While university professor Daniel Bernstein celebrates his most recent victory in a court battle challenging governmental restrictions on the export of encryption, attorneys and academics were still trying to figure out what yesterday's federal court ruling means for the high-tech industry.
Attorneys specializing in encryption law said the decision won't free commercial encryption from regulations anytime soon.
"The bottom line is that Bernstein wins," said Michael Froomkin, an associate professor specializing in encryption at the University of Miami's School of Law. "But I'm not sure this would apply to a commercial product."
The ruling, handed down by U.S. District Judge Marilyn Hall Patel in San Francisco, held that the Clinton administration's recently revised regulations violate Bernstein's First Amendment rights. It was the third decision in the two-year case to take the regulations to task.
A mathematics professor at the University of Illinois at Chicago, Bernstein is now free to publish scholarly articles, as well as post the software itself, on the Internet without fearing reprisals from the government.

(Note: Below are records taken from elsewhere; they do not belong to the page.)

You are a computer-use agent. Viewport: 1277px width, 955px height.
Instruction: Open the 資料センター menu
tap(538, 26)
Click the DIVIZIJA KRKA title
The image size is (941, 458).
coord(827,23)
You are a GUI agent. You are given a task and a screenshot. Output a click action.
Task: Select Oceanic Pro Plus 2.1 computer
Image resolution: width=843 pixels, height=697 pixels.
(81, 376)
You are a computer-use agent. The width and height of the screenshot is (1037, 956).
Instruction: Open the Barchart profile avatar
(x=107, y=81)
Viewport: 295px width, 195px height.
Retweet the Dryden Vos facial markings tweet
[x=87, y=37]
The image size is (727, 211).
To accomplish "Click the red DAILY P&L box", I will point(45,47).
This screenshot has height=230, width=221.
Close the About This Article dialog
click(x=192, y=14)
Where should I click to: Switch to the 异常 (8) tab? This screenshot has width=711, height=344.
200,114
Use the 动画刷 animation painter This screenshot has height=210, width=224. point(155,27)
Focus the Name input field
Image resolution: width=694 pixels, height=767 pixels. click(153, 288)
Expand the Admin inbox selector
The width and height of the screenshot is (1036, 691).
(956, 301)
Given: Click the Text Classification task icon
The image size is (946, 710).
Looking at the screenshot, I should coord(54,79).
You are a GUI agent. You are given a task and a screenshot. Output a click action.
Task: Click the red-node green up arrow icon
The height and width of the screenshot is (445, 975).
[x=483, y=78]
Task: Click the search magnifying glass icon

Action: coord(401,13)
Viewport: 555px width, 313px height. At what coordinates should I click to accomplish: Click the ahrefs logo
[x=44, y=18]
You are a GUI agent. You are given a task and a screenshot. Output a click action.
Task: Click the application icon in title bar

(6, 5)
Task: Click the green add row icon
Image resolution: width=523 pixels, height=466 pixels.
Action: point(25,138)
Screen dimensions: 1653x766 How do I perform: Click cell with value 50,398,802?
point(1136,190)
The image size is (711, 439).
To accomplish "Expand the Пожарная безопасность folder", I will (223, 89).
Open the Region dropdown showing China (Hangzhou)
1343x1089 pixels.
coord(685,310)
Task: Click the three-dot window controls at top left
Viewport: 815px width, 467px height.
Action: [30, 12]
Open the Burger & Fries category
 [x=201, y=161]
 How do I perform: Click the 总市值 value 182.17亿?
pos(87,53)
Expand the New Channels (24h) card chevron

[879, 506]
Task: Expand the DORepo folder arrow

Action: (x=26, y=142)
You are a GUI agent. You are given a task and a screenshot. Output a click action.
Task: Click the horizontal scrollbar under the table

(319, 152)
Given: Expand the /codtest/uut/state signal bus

Attorneys watching the case said the government was almost sure to appeal the ruling. Anthony Coppolino, the Justice Department attorney handling the case, declined to comment.
Froomkin explained that Patel's decision is narrowly written to cover only Bernstein's encryption program, called "Snuffle." Even if upheld on appeal, he added, the precedent may apply only in an academic setting.
Ken Bass, a Washington attorney handling a similar challenge to the government's encryption regulations, largely agreed. "It's an important chink, but it is not a total destruction of the encryption regulations," he said. "Since the commercial interest is in exporting object code, it may not have as significant a regulatory effect on the software producers that it does on the technology itself."
One of the commercial companies likely to get the biggest boost from the ruling is encryption maker Pretty Good Privacy. The company openly publishes its source code and then licenses its name to other companies, including those outside the United States.
"[The decision] makes clear that the publication of source code is fully protected under the First Amendment," said Bob Kohn, general counsel at PGP. He called the Bernstein case "a major first step toward the liberalization of publication or electronic distribution of strong encryption worldwide."
Stewart Baker, the former general counsel at the National Security Agency and a partner at the law firm Steptoe & Johnson, concurred that if upheld, the decisions would likely cause the restrictions to crumble. "I would expect lower courts to have great difficulty distinguishing PGP's publication from what Bernstein has done with Snuffle," he said. "The decisions may so weaken the strength of the regulatory program that the program collapses."
Attorney Bass added that Patel's most recent decision furthers the divide between Bernstein's case and that of his client, a cryptographer named Phil Karn. Karn is challenging government regulations that prevent him from exporting encryption source code on a floppy disk when the identical program is already available in book form and on the Internet.
The Washington, D.C., District Court judge in that case dismissed Karn's First Amendment claims, arguing that the restrictions were content-neutral. But Patel's ruling noted the discrepancy in allowing source code to be published in written form but not on a computer disk, writing "the exception for printed materials, while at first glance a concession to the speech interests involved, is so irrational and administratively unreliable that it may well serve to only exacerbate the potential for self-censorship."
The decision could require the government either to allow the electronic dissemination of source code or to remove the exemption for printed materials--a move that legal experts say would certainly be challenged on First Amendment grounds.
Officials from the Commerce Department, which administers the regulations, didn't immediately return phone calls seeking comment. While it is unclear whether the department plans to modify its scheme, formally called the Export Administration Regulations, Commerce officials have been circulating a draft of changes in them that may only add fuel to the fire.
The proposed changes would require companies making encryption software available electronically to first seek an approval opinion from the Commerce Department, creating substantial delay for companies such Netscape Communications, which offer encryption products over the Net.